Where does she find those extra couple of crucial seconds? The former camogie player says her focus is on “staying fit and healthy and consistent” and pushing on from the base she built for herself last year.

“It’s just all such fine margins at this end of the sport and it’s such a fine line of teetering on that tightrope of peak physical performance,” she explained.

“Just the slightest thing tips you over. For me it’s about trying to find that consistency, so from here on in it’s about staying fit and healthy and consistent.

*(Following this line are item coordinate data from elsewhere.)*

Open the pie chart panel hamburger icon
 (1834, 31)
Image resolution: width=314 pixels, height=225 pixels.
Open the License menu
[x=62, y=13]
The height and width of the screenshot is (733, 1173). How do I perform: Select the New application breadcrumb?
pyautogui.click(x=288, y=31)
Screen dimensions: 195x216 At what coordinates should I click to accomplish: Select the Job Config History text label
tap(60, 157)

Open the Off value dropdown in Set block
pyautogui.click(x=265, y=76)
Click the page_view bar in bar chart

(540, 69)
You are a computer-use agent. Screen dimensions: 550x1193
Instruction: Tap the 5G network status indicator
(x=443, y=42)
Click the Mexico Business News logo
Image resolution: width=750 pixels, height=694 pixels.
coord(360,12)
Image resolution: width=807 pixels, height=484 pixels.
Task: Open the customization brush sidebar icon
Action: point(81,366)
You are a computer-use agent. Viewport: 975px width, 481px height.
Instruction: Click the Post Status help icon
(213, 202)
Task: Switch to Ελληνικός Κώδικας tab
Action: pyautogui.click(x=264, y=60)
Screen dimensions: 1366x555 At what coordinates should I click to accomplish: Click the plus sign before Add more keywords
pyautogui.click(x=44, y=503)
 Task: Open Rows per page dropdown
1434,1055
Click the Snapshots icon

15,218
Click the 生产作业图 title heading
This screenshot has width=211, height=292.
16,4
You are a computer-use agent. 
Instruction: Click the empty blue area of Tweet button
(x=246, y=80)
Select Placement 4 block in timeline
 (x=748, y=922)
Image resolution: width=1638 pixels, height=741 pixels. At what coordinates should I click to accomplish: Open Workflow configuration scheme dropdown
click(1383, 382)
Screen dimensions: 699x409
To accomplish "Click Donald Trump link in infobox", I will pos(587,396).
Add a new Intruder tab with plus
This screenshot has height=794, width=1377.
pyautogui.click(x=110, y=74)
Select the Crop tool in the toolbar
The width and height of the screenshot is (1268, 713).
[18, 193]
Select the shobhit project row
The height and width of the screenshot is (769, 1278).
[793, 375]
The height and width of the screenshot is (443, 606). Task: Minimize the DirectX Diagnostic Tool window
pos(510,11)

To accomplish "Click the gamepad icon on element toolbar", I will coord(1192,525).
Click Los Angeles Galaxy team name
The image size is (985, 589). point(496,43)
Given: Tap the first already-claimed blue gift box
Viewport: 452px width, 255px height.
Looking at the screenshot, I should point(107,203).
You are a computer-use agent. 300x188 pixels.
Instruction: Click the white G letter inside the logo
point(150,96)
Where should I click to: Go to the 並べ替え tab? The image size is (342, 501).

“If I do everything that I did last year and get back in 3.55 shape, that’s phenomenal. I just want to run faster, I think we always do, I don’t know if I will run faster, we’ll see. Fingers crossed I will.”

Olympic athletes Jordan Conroy (Ireland Rugby 7s), Ciara Mageean (1500m) and David Gillick at the launch of the FloGas 'Energy Behind the Athletes'  campaign. Picture: ©INPHO/Dan Sheridan
Jordan Conroy, Ciara Mageean and David Gillick at the launch of the FloGas 'Energy Behind the Athletes' campaign. Picture: ©INPHO/Dan Sheridan Olympic athletes Jordan Conroy (Ireland Rugby 7s), Ciara Mageean (1500m) and David Gillick at the launch of the FloGas 'Energy Behind the Athletes' campaign. Picture: ©INPHO/Dan Sheridan (©INPHO/Dan Sheridan/©INPHO/Dan Sheridan)

Mageean set a new world record for Park Run when she completed the 5km course at Victoria Park in December in a whirlwind 15.13. Her blistering pace meant she tore the peroneal tendon in her foot and that kept her out of the indoor season but that could be a good omen.

The same injury kept her out of last year’s indoor season and the rest of the year worked out spectacularly for her.

She is fully fit now and going through the gears in preparation for the European Championships and then the Olympic Games..

“I don’t know if I can train any harder (than last year),” she says.

“I’m training pretty hard, but I’m going to go out and try and I’m going to come back to that fitness level, I’m going to make sure my recovery is on point.

“I work with a fantastic sports performance psychologist at the Sport Ireland Institute in Kate Kirby, I’m working with the nutritionists there as well and I’ll be getting testing done in the Institute on Friday morning.

“It’s those little fine things and it’s about staying happy, too, because amazingly your happiness has such a big impact on your performance.

“There’s no special thing that I’m going to say I’m going to start hitting this season specifically, I’ve done everything right in the past and I’m going to try to keep replicating that.”